Based upon documentation from http://abiasforaction.net/apache-cassandra-memtable-flush/ and from https://docs.datastax.com/en/dse/5.1/dse-admin/datastax_enterprise/config/configCDCLogging.html I found:
memtable_flush_period_in_ms – This is a CQL table property that specifies the number of milliseconds after which a memtable should be flushed. This property is specified on table creation.
and
Upon flushing the memtable to disk, CommitLogSegments containing data for CDC-enabled tables are moved to the configured cdc_raw directory.
Putting those together I would think that by setting memtable_flush_period_in_ms: 10000 cassandra flushes it's CDC changes to disk every 10 seconds, which is what I want to accomplish.
My configuration
Based upon aforementioned and my configuration I would expect that the memtable gets flushed to the cdc_raw directory every 10 seconds.

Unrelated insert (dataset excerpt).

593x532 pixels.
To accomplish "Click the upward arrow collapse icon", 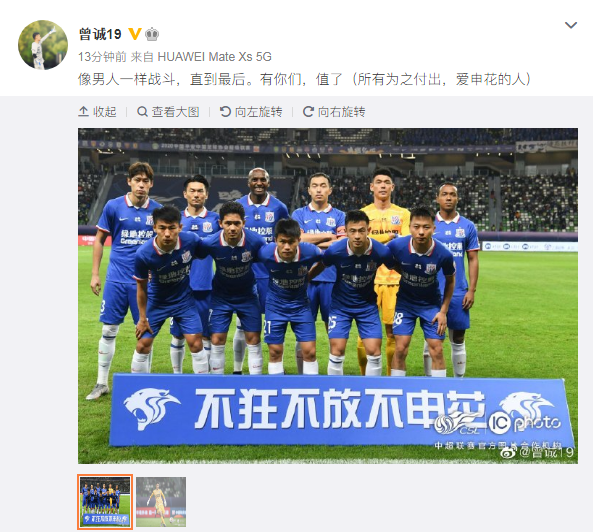I will click(83, 112).
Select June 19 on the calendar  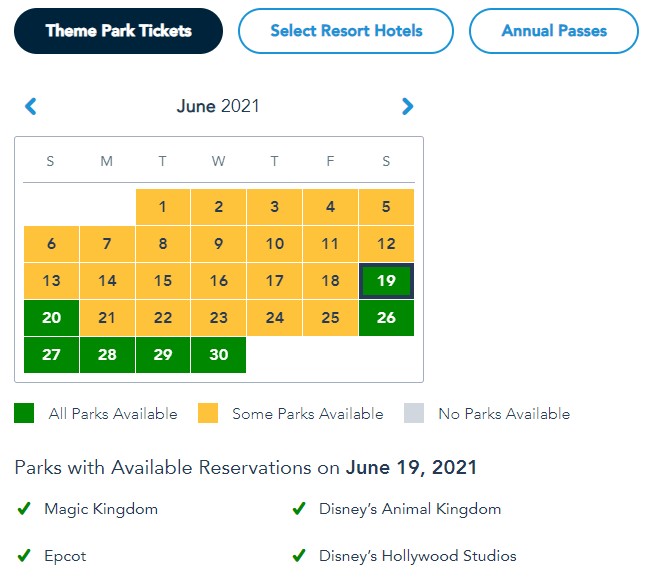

I'm using the following configuration:
cassandra.yaml:
cdc_enabled: true
commitlog_segment_size_in_mb: 1
commitlog_total_space_in_mb: 2
commitlog_sync: periodic
commitlog_sync_period_in_ms: 10000
table configuration:
memtable_flush_period_in_ms = 10000
cdc = true
Problem
The memtable is not flushed periodically to the cdc_raw directory, but instead gets flushed to the commitlogs directory when a certain size threshold is reached.
In detail, the following happens:
When a commitlogsegment reaches 1MB, it's flushed to the commitlog directory. There is a maximum of 2 commitlogs in the commitlog directory (see configuration commitlog_total_space_in_mb: 2). When this threshold is reached, the oldest commitlog file in the commitlog directory is moved to the cdc_raw directory.
Question
How to flush Cassandra CDC changes periodically to disk?